Thats it. Above is all the code required to make Logistic Regression work. Now to test it we will need a dataset. Lets Generate one.

numSamples = 5000
negativeSamples = np.random.multivariate_normal([0, 0], [[1, .75],[.75, 1]], numSamples)
positiveSamples = np.random.multivariate_normal([2, 5], [[1, .75],[.75, 1]], numSamples)
samples = np.concatenate((negativeSamples, positiveSamples))
labels = np.concatenate((np.zeros(numSamples), np.ones(numSamples)))
plt.scatter(samples[:, 0], samples[:, 1], c = map(lambda x: 'b' if x == 0 else 'r', labels), alpha = 0.4)
Sample Data
Sample Data
To Test our implementation we will compare the weights obtained by the above implementation with Sci-kit learn's implementation.
from sklearn.linear_model import LogisticRegression
weights = logistic_regression(samples, labels, 1e-4, 30000, True)
mdl = LogisticRegression(C=1e15, max_iter =30000)
mdl.fit(samples, labels)
print mdl.coef_, mdl.intercept_
print weights

[[-3.7105873  7.9527151]] [-16.16972923]
[ -3.39479514   7.28384609 -14.78495992]

I set C to a very high value so as to discard regularization as I haven't added a term for regularization in my implementation.
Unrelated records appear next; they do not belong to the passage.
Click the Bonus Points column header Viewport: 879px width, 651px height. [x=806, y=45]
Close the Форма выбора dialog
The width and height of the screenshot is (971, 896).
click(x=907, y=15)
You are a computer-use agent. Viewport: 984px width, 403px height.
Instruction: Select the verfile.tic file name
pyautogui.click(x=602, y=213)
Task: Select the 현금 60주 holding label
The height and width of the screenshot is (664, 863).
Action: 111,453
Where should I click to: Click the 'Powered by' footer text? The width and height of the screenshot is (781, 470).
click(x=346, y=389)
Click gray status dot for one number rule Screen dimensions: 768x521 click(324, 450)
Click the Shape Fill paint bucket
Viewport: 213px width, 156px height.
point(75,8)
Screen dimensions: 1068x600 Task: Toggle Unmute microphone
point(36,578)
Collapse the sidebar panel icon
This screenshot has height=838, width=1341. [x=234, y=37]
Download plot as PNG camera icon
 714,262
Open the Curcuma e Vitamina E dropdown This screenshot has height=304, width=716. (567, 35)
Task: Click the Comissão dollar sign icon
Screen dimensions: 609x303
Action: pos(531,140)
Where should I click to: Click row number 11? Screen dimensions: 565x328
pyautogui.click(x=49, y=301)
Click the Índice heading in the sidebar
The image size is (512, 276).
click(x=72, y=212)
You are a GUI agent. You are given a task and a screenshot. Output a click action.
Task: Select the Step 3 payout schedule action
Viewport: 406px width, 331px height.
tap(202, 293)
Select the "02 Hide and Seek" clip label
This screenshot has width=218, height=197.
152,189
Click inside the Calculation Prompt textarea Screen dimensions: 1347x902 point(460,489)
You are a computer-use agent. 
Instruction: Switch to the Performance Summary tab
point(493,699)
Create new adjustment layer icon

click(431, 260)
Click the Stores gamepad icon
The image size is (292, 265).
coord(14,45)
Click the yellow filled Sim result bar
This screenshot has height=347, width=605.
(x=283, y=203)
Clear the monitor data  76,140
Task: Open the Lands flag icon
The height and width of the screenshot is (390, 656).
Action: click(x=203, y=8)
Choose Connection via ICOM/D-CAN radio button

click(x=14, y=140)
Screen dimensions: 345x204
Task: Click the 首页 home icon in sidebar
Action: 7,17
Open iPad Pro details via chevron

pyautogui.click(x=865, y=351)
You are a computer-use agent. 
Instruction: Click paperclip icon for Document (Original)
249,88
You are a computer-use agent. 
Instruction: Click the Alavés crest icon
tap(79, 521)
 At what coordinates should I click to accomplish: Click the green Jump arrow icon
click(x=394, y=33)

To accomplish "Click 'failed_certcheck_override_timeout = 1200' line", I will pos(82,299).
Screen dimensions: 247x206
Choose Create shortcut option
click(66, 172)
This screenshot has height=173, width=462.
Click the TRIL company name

The weights obtained are very close which should be the case if the implemented algorithm is correct. Though the weights are close, sklearn's implementation is way faster. This is because sklearn uses a highly optimized solver.

In closing I would like to add that, even though our weights were quite close to the ones obtained by sklearn, it never makes sense to implement such systems from scratch to run on production systems.